Exercise data
Segment Open

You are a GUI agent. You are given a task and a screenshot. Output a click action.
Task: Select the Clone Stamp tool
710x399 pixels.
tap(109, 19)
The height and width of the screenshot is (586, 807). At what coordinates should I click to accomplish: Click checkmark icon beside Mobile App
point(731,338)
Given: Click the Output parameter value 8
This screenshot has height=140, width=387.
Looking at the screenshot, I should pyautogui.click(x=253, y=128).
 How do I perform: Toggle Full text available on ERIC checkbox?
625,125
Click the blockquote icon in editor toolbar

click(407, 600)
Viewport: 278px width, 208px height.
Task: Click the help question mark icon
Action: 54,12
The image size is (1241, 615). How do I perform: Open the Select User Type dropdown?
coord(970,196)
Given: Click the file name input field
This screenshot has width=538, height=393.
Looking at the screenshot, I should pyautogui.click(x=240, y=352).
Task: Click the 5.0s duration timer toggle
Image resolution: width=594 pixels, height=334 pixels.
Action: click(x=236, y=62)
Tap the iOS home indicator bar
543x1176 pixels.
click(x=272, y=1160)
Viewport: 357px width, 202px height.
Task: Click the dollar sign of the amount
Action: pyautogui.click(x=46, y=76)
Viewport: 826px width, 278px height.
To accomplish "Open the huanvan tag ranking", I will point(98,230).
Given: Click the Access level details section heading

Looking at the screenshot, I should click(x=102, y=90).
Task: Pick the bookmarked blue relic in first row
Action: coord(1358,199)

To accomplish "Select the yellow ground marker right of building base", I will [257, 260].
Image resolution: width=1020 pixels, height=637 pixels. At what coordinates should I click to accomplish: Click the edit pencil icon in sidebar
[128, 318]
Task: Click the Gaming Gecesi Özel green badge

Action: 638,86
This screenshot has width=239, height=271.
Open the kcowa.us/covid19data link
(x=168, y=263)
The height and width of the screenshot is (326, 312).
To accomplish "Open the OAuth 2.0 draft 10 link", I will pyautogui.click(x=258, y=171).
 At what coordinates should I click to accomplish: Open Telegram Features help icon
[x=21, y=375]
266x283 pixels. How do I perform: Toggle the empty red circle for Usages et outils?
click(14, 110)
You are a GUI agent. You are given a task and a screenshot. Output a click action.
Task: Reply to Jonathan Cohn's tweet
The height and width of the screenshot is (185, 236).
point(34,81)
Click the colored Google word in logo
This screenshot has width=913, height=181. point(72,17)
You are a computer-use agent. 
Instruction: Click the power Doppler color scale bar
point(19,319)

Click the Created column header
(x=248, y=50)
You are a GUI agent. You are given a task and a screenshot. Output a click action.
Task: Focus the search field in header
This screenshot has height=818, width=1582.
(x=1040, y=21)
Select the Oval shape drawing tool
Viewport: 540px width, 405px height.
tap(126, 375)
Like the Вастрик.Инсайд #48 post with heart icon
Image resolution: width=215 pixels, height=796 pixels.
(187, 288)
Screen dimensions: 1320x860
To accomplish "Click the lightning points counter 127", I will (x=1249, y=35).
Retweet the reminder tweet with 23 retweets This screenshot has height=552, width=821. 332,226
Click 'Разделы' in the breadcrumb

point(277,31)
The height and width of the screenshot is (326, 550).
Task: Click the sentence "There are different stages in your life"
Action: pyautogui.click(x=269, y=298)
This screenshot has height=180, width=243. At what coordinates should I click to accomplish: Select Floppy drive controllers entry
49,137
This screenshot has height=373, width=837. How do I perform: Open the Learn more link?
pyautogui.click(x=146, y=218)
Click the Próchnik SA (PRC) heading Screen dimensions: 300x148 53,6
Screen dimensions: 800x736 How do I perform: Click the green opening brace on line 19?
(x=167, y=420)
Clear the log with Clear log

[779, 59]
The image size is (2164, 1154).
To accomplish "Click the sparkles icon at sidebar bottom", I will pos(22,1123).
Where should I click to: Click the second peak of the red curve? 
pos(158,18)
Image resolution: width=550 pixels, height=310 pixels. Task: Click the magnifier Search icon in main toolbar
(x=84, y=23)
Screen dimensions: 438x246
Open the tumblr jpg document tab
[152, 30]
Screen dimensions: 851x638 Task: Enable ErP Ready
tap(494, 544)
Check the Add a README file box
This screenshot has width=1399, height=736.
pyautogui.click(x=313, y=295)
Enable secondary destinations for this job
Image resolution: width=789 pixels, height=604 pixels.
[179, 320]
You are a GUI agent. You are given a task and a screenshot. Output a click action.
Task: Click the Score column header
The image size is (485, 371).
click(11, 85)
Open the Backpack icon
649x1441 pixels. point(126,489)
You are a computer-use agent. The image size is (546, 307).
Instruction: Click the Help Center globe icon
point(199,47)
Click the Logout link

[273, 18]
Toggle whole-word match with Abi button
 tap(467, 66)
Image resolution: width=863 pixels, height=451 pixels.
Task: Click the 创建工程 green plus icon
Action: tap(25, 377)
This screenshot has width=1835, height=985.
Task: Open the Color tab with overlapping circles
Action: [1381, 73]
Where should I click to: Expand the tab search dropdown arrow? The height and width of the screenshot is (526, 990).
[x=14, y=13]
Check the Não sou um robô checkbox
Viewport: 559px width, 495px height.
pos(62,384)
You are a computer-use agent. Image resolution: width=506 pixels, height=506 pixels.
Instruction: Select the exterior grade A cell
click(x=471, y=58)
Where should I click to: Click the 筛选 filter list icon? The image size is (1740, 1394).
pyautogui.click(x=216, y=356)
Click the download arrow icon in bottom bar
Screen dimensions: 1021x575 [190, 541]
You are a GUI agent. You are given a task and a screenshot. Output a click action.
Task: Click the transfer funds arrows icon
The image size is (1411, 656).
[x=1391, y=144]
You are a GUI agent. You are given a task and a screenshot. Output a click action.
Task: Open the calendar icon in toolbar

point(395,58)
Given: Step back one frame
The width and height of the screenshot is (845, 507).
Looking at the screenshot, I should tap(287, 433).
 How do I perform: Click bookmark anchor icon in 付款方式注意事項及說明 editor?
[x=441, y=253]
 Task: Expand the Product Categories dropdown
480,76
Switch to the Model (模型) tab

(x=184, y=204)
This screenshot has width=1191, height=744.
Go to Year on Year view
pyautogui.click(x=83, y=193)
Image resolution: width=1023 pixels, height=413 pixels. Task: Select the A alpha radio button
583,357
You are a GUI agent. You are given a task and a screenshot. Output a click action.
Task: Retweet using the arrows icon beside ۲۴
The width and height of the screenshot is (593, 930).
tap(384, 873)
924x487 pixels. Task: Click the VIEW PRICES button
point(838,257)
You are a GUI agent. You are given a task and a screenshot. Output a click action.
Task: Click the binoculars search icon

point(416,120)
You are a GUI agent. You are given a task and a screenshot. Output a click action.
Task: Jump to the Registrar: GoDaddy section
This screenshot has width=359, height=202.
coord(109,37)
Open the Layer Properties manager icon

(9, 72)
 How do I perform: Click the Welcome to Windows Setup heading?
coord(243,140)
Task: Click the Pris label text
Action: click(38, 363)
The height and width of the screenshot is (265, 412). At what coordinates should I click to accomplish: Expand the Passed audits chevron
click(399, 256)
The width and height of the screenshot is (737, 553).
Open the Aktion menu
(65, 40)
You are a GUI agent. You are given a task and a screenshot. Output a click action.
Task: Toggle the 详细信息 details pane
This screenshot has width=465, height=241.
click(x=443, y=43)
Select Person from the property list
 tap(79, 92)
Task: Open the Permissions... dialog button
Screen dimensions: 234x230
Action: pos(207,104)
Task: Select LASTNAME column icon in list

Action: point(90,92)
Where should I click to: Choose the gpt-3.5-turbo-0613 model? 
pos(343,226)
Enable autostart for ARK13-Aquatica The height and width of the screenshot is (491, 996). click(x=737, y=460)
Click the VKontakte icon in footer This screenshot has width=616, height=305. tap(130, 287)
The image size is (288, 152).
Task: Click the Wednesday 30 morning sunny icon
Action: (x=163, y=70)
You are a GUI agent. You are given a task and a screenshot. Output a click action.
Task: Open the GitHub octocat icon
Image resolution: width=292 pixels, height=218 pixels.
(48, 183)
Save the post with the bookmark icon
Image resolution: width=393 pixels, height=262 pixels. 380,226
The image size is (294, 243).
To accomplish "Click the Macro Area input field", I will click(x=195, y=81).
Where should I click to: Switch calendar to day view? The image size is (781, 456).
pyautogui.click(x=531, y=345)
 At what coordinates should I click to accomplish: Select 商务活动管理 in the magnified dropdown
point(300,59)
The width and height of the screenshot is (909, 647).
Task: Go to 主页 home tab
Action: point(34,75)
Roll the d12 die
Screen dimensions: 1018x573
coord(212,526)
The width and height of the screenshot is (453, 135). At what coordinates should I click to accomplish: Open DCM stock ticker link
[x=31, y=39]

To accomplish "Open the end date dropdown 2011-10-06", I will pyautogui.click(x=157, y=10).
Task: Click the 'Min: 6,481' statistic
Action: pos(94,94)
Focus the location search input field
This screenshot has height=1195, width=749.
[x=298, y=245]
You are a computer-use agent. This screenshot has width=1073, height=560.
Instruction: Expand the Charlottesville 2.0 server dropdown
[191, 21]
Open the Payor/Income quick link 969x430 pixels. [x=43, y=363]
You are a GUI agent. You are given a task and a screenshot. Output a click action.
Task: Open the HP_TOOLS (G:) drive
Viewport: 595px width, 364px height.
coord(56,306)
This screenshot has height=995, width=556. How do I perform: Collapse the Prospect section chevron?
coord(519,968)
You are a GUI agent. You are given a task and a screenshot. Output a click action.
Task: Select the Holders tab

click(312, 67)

Segment Closed

Task statement
The response should be the listing above, limited to the lines between the one holding "Click the VKontakte" and the one holding "The image size is (294, 243).", inclusive, reproduced exactly.

Exercise result
Click the VKontakte icon in footer This screenshot has width=616, height=305. tap(130, 287)
The image size is (288, 152).
Task: Click the Wednesday 30 morning sunny icon
Action: (x=163, y=70)
You are a GUI agent. You are given a task and a screenshot. Output a click action.
Task: Open the GitHub octocat icon
Image resolution: width=292 pixels, height=218 pixels.
(48, 183)
Save the post with the bookmark icon
Image resolution: width=393 pixels, height=262 pixels. 380,226
The image size is (294, 243).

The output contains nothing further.